→ THE EXERCISE
Copy these lines verbatim, every one of them.

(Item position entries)
--- Start ---

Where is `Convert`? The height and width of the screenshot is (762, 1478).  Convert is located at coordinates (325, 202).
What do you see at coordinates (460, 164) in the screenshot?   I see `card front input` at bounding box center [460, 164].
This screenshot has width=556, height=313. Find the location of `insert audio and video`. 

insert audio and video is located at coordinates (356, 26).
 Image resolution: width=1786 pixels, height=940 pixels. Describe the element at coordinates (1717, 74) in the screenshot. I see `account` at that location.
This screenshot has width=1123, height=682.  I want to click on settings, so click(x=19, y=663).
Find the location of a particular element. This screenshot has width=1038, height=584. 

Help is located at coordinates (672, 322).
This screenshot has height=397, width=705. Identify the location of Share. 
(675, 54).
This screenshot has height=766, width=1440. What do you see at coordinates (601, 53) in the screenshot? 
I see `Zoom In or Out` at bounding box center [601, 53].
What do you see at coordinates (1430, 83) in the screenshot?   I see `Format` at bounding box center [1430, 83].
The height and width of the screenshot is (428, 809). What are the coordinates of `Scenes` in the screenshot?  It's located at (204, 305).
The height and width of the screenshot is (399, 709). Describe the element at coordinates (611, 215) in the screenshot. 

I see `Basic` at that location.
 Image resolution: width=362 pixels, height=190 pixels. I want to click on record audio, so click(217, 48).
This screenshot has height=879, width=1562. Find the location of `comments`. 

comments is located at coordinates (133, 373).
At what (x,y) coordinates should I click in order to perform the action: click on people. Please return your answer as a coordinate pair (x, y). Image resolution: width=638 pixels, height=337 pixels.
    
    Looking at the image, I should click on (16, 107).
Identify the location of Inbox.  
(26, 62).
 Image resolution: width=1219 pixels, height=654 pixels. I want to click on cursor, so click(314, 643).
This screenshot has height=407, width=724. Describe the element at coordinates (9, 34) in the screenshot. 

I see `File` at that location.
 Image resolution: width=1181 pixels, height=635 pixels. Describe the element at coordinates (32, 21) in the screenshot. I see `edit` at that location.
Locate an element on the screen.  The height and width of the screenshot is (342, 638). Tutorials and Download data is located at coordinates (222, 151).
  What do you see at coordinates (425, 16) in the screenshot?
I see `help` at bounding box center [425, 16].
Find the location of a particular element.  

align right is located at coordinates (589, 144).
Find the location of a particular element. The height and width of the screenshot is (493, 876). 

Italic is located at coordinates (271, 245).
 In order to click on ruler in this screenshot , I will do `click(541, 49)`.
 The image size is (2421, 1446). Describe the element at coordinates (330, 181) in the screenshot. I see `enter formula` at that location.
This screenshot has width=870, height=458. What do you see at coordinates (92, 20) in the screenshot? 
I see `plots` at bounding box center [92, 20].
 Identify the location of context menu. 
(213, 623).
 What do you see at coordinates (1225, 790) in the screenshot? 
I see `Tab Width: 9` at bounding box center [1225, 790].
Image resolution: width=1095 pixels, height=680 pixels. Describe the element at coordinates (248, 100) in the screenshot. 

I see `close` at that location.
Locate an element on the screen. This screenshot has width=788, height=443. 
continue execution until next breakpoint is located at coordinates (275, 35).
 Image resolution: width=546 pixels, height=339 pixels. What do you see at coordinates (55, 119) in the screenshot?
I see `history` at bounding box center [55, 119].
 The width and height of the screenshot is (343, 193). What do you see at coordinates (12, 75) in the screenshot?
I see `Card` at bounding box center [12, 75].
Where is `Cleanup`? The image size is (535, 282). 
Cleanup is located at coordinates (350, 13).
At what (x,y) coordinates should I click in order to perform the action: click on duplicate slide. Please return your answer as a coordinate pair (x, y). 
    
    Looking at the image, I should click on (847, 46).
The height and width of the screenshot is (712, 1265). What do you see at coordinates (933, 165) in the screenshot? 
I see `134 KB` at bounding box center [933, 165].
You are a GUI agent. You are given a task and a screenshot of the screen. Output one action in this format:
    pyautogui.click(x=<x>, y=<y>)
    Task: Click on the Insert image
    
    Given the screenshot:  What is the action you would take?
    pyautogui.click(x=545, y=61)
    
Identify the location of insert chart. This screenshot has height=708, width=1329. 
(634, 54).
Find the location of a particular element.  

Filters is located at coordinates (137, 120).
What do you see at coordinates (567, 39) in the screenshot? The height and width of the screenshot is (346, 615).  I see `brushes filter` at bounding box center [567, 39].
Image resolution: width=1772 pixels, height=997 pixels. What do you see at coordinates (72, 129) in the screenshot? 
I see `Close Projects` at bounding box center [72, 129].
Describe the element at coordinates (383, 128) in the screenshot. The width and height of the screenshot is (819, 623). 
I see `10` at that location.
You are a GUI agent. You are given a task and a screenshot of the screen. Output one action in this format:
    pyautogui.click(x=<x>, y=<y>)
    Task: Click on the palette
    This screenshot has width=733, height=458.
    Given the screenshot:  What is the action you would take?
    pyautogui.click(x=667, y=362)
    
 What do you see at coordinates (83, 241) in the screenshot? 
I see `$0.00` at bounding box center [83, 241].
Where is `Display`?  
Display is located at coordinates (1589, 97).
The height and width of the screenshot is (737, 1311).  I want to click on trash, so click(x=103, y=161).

--- End ---

→ EXPECTED ANSWER
Where is `Convert`? The height and width of the screenshot is (762, 1478).  Convert is located at coordinates (325, 202).
What do you see at coordinates (460, 164) in the screenshot?   I see `card front input` at bounding box center [460, 164].
This screenshot has width=556, height=313. Find the location of `insert audio and video`. 

insert audio and video is located at coordinates (356, 26).
 Image resolution: width=1786 pixels, height=940 pixels. Describe the element at coordinates (1717, 74) in the screenshot. I see `account` at that location.
This screenshot has width=1123, height=682.  I want to click on settings, so click(x=19, y=663).
Find the location of a particular element. This screenshot has width=1038, height=584. 

Help is located at coordinates (672, 322).
This screenshot has height=397, width=705. Identify the location of Share. 
(675, 54).
This screenshot has height=766, width=1440. What do you see at coordinates (601, 53) in the screenshot? 
I see `Zoom In or Out` at bounding box center [601, 53].
What do you see at coordinates (1430, 83) in the screenshot?   I see `Format` at bounding box center [1430, 83].
The height and width of the screenshot is (428, 809). What are the coordinates of `Scenes` in the screenshot?  It's located at (204, 305).
The height and width of the screenshot is (399, 709). Describe the element at coordinates (611, 215) in the screenshot. 

I see `Basic` at that location.
 Image resolution: width=362 pixels, height=190 pixels. I want to click on record audio, so click(217, 48).
This screenshot has height=879, width=1562. Find the location of `comments`. 

comments is located at coordinates (133, 373).
At what (x,y) coordinates should I click in order to perform the action: click on people. Please return your answer as a coordinate pair (x, y). Image resolution: width=638 pixels, height=337 pixels.
    
    Looking at the image, I should click on (16, 107).
Identify the location of Inbox.  
(26, 62).
 Image resolution: width=1219 pixels, height=654 pixels. I want to click on cursor, so click(314, 643).
This screenshot has height=407, width=724. Describe the element at coordinates (9, 34) in the screenshot. 

I see `File` at that location.
 Image resolution: width=1181 pixels, height=635 pixels. Describe the element at coordinates (32, 21) in the screenshot. I see `edit` at that location.
Locate an element on the screen.  The height and width of the screenshot is (342, 638). Tutorials and Download data is located at coordinates (222, 151).
  What do you see at coordinates (425, 16) in the screenshot?
I see `help` at bounding box center [425, 16].
Find the location of a particular element.  

align right is located at coordinates (589, 144).
Find the location of a particular element. The height and width of the screenshot is (493, 876). 

Italic is located at coordinates (271, 245).
 In order to click on ruler in this screenshot , I will do `click(541, 49)`.
 The image size is (2421, 1446). Describe the element at coordinates (330, 181) in the screenshot. I see `enter formula` at that location.
This screenshot has width=870, height=458. What do you see at coordinates (92, 20) in the screenshot? 
I see `plots` at bounding box center [92, 20].
 Identify the location of context menu. 
(213, 623).
 What do you see at coordinates (1225, 790) in the screenshot? 
I see `Tab Width: 9` at bounding box center [1225, 790].
Image resolution: width=1095 pixels, height=680 pixels. Describe the element at coordinates (248, 100) in the screenshot. 

I see `close` at that location.
Locate an element on the screen. This screenshot has width=788, height=443. 
continue execution until next breakpoint is located at coordinates (275, 35).
 Image resolution: width=546 pixels, height=339 pixels. What do you see at coordinates (55, 119) in the screenshot?
I see `history` at bounding box center [55, 119].
 The width and height of the screenshot is (343, 193). What do you see at coordinates (12, 75) in the screenshot?
I see `Card` at bounding box center [12, 75].
Where is `Cleanup`? The image size is (535, 282). 
Cleanup is located at coordinates (350, 13).
At what (x,y) coordinates should I click in order to perform the action: click on duplicate slide. Please return your answer as a coordinate pair (x, y). 
    
    Looking at the image, I should click on (847, 46).
The height and width of the screenshot is (712, 1265). What do you see at coordinates (933, 165) in the screenshot? 
I see `134 KB` at bounding box center [933, 165].
You are a GUI agent. You are given a task and a screenshot of the screen. Output one action in this format:
    pyautogui.click(x=<x>, y=<y>)
    Task: Click on the Insert image
    
    Given the screenshot:  What is the action you would take?
    pyautogui.click(x=545, y=61)
    
Identify the location of insert chart. This screenshot has height=708, width=1329. 
(634, 54).
Find the location of a particular element.  

Filters is located at coordinates (137, 120).
What do you see at coordinates (567, 39) in the screenshot? The height and width of the screenshot is (346, 615).  I see `brushes filter` at bounding box center [567, 39].
Image resolution: width=1772 pixels, height=997 pixels. What do you see at coordinates (72, 129) in the screenshot? 
I see `Close Projects` at bounding box center [72, 129].
Describe the element at coordinates (383, 128) in the screenshot. The width and height of the screenshot is (819, 623). 
I see `10` at that location.
You are a GUI agent. You are given a task and a screenshot of the screen. Output one action in this format:
    pyautogui.click(x=<x>, y=<y>)
    Task: Click on the palette
    This screenshot has width=733, height=458.
    Given the screenshot:  What is the action you would take?
    pyautogui.click(x=667, y=362)
    
 What do you see at coordinates (83, 241) in the screenshot? 
I see `$0.00` at bounding box center [83, 241].
Where is `Display`?  
Display is located at coordinates (1589, 97).
The height and width of the screenshot is (737, 1311).  I want to click on trash, so click(x=103, y=161).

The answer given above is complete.